Sul fronte opposto i responsabili di tale programma rispondono così alle lamentele giunte dal basso:“Non permetteremo che vengano occupate scuole e università.L'ordine deve essere avallato. Lo Stato deve fare il suo ruolo, garantendo il diritto degli allievi di entrare nelle classi e nelle aule. - afferma Silvio Berlusconi, durante la conferenza stampa con il Ministro dell’Istruzione, a Palazzo Chigi, sottolineando cosa intende quando annuncia che le forze dell'ordine impediranno le occupazioni studentesche- "Sulla scuola troppe cose divorziano con la realtà. - sostiene il premier- la sinistra è contro il decreto Gelmini, che, ribadisco, è un decreto e non la riforma dell’istruzione. L’opposizione tenta, infatti, di costruire una resistenza di piazza su un terreno circoscritto, perché come governo siamo inattaccabili su tutta una serie di provvedimenti.”

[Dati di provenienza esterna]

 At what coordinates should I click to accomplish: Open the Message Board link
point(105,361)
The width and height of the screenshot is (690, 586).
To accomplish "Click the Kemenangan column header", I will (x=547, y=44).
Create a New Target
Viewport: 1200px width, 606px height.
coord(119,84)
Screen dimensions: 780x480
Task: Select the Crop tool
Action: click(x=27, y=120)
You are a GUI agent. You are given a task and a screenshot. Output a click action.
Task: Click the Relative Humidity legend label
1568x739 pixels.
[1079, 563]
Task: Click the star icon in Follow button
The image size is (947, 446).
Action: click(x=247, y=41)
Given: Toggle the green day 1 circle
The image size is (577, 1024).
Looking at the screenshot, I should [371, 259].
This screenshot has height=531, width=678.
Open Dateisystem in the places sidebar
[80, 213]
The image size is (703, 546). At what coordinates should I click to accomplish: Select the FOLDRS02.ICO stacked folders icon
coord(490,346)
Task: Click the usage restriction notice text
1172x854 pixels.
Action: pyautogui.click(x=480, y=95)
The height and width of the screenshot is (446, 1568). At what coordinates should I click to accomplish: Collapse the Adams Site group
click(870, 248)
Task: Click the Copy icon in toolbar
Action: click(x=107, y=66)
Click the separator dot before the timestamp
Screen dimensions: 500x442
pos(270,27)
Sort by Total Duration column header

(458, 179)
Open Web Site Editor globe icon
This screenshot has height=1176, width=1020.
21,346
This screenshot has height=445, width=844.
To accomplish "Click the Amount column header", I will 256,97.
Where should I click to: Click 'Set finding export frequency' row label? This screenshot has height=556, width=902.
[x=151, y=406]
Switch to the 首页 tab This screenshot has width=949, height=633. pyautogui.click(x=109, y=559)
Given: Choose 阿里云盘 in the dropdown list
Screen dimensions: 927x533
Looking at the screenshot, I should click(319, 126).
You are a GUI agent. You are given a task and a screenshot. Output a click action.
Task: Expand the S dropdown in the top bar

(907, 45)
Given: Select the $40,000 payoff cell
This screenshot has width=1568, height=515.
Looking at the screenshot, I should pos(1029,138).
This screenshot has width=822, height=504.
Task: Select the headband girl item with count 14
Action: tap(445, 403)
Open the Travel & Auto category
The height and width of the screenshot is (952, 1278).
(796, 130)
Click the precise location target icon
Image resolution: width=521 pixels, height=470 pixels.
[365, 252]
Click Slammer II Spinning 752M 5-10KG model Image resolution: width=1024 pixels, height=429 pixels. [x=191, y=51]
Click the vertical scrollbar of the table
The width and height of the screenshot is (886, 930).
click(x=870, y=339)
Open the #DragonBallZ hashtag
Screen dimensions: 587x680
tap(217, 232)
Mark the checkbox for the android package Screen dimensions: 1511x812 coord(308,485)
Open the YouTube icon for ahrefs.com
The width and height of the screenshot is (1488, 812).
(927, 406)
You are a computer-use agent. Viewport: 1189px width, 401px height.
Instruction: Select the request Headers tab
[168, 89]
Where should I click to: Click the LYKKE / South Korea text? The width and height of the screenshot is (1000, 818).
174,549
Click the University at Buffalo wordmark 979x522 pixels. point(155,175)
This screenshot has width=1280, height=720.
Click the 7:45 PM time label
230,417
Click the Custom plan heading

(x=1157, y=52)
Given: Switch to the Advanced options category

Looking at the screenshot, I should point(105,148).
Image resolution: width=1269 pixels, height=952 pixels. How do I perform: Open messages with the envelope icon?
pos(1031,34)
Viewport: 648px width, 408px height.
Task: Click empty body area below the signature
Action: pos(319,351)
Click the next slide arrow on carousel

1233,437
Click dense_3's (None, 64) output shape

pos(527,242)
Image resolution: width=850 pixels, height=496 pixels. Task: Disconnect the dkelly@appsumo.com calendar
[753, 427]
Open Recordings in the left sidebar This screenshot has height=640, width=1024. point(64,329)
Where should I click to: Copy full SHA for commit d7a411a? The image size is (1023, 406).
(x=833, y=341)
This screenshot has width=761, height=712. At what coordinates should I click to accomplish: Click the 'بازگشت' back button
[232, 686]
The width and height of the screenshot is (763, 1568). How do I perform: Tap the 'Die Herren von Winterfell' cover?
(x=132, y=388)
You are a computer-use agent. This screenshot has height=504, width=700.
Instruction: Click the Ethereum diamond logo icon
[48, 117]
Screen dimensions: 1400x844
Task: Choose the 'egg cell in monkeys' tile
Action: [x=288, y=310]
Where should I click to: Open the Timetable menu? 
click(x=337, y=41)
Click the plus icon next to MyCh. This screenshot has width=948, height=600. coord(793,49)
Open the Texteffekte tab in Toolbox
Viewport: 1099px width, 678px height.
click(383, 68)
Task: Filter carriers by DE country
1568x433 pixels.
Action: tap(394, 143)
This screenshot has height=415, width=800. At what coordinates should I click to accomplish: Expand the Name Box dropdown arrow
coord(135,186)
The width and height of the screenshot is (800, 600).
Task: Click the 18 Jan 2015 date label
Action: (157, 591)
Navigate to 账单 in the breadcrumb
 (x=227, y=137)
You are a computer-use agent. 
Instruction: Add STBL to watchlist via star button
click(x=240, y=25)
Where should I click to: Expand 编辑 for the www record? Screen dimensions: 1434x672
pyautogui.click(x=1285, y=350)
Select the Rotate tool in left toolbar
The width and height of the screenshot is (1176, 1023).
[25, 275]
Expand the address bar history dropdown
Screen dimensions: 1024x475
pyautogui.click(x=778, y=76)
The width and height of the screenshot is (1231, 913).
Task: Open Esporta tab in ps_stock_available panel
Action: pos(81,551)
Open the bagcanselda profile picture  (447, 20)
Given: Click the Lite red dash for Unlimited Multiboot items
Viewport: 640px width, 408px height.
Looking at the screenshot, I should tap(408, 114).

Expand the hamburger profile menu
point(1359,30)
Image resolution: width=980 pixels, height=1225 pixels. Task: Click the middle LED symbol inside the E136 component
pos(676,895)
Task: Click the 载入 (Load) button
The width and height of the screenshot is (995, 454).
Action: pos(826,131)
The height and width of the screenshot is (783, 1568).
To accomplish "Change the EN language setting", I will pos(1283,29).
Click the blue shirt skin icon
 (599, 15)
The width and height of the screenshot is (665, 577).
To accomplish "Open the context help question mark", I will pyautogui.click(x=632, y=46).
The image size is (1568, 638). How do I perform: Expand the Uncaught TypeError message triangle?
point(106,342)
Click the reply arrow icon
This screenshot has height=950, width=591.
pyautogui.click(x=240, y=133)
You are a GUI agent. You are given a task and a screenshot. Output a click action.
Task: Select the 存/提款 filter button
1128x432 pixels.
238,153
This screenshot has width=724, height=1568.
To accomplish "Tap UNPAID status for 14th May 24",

Nel contempo, Mariastella Gelmini invita ad abbassare i toni della protesta, attraverso le seguenti parole : “il Governo è, da sempre, aperto al confronto, che, in questo caso, ha come terreno di scontro la scuola e l’università in particolare”.Il blocco del normale tran-tran della vita accademica continuerà ovunque, utilizzando il metodo delle lezioni in piazza e l'attraversamento delle città con cortei improvvisati.
Lezioni all'aperto sono infatti previste nei giorni prossimi a Torino, Napoli, Palermo, Milano, Bologna,Firenze e in molti altri poli universitari.
Ma questa è solo la prima risposta di una mobilitazione che pare abbia ancora davanti a sé un lungo non stop.